Faculty: A–F

Our lab studies the interaction between neurons and their enviroment. We use genetics and cell biolgy to examine how the extracellular matrix orchestrates the formation of neural networks by directing axon outgrowth and synapse formation. We examine mutants in the matrix that cause Muscular Dystrophy like defects in the C. elegans neuromuscular system. Our research is focused on understanding how these molecules function in establishing these essential structures.

Ewing sarcoma is the second most common bone tumor in children. The common molecular abnormality in Ewing sarcoma is the aberrant chimeric fusion protein, EWS/FLI1. My research goal is to elucidate the molecular mechanism whereby the Ewing sarcoma fusion protein EWS/FLI1 leads to malignant transformation. We will directly address the molecular basis for the EWS/FLI1 fusion in vivo in the zebrafish, an animal model that is amenable to genetic screening for second hit mutations or suppressor genes.

My lab is focusing to understand the role of posttranslational modification by SUMO in respect to cell cycle regulation. Both genetic and biochemical evidence indicate that the SUMO modification pathway have critical role in mitosis. My lab will study the biochemical and cell biological function of SUMO modification in mitosis by using frog egg extracts in vitro assay system. I have identified couple of SUMO-modified proteins in mitotic egg extracts and would pursue biochemical analysis of these proteins.

We study how multiple T cell signaling regulates T cell activation, adhesion, migration/homing, differentiation and function, and how the T cell surface molecule ICAM-1 plays a role in these processes. We use mouse models to study thymic differentiation and the role of ICAM-1 in resistance to infectious disease. We study post thymic differentiation of naïve T cells in young and aged humans. We study the participation of signaling through ICAM-1 in autoimmune diseases such as rheumatoid arthritis.

The specialized shapes of epithelial cells determine the structure of organs, which in turn helps determine organ function. How doges an initially round cell change its form to become a long hollow tubule, as in the kidney and blood vessels? We have taken two genetic approaches to studying this problem in the small roundworm C. elegans. We are cloning 12 genes that regulate the structure of tiny tubules in this worm, and characterizing their function by means of light and electron microscopy. The genes encode proteins that form and maintain the protein cytoskeleton at the inner surface of the tubule. In addition, we are studying gene that affect formation of the human kidney, and examining the function of this gene in worms. It is an ion channel that regulates worm behaviour, and we are studying the electrical properties of this protein.

In Drosophila, proteins that direct the formation of the embryo's head and tail are prelocalized to the egg's anterior and posterior ends, respectively, during oogenesis. My lab is interested in understanding how such asymmetries arise. More than a dozen localized mRNAs have been identified in the Drosophila oocyte. Related projects include a study of the mechanisms that prevent the translation of mRNAs during localization, and the identification of genes that control microtubule organization.

My lab is interested in the molecular switches that control cell fate decisions during development. Our focus is muscle formation during embryogenesis of the fruit fly, D. melanogaster. In a second project, we are studying the structure-function relationship of the neurogenic gene, big brain (bib).

Herpes simplex virus type 1 (HSV-1) is a human pathogen that has two distinct infections during its viral lifecycle: productive and latent. A key player in determining the outcome of whether an infection will be productive or latent is the viral gene product, infected cell protein 0 (ICP0). My laboratory is interested in examining how cellular factors regulate the function of ICP0 during viral infection, and how ICP0, in turn, modulates the activities of cellular factors.
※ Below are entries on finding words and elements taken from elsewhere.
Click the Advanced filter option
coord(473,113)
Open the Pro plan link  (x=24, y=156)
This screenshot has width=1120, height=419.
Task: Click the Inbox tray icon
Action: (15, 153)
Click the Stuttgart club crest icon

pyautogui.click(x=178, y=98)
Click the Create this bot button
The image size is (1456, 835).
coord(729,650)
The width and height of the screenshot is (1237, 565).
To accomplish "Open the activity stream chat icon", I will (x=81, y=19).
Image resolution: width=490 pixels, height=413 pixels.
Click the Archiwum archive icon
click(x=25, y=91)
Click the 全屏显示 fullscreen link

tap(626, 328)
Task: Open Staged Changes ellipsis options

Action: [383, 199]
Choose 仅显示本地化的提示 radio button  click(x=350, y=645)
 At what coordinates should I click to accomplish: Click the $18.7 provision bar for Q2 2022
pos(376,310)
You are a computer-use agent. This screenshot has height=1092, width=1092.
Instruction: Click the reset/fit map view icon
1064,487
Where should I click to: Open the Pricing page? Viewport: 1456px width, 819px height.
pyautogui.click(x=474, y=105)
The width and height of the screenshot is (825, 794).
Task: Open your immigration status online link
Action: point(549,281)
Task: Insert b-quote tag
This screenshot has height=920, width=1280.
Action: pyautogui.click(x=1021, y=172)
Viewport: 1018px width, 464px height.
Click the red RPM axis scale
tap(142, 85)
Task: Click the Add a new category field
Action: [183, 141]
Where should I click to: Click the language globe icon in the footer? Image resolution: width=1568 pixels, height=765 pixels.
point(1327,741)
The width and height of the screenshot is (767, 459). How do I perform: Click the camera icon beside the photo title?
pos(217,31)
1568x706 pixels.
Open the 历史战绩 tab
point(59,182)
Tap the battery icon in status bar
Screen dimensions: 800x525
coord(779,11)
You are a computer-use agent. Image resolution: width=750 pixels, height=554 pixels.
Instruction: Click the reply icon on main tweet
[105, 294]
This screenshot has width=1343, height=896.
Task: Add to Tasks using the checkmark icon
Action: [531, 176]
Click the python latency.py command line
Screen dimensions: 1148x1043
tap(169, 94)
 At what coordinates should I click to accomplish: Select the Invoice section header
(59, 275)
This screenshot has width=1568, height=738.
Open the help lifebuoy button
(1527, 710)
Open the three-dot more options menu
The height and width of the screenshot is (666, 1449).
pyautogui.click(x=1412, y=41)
Our research is focused on understanding the protein-protein interactions involved in bacterial and viral pathogenesis. Our goal is to determine how bacterial pathogens assemble a protein machinery used to deliver protein toxins into target cells and thereby cause human diseases. We are also interested in the protein-protein and protein-RNA interactions involved in the assembly of hantaviruses, a group of emerging infectious agents that can cause the hantaviral cardiopulmonary syndrome and the hemorrhagic fever with renal syndrome in humans. We use protein NMR spectroscopy, biophysical spectroscopy, mutagenesis, and cell-based assays to achieve our research goals.

The goal of my lab is to understand the mechanisms that regulate cell and organelle growth. Most of our work is focused on the growth and disassembly of microtubules in eukaryotic cilia and flagella because these organelles can be approached with a variety of morphological, biochemical, and molecular biological techniques.

My primary research interest is understanding the regulation of gene expression (especially positive regulation) at a molecular level. In our lab we examine the molecular biology of gene regulation in E. coli, with a focus on the L-rhamnose catabolic genes, and the fact that the L-rhamnose regulator genes are members of the AraC family of regulatory proteins. Many AraC family proteins are regulators of virulence factors in bacterial pathogens, therefore, we use the L-rhamnose regulators as models to understand the function of proteins in this family. Our ultimate goal is to identify small molecules that block the function of AraC family proteins and have potential as anti-bacterial agents.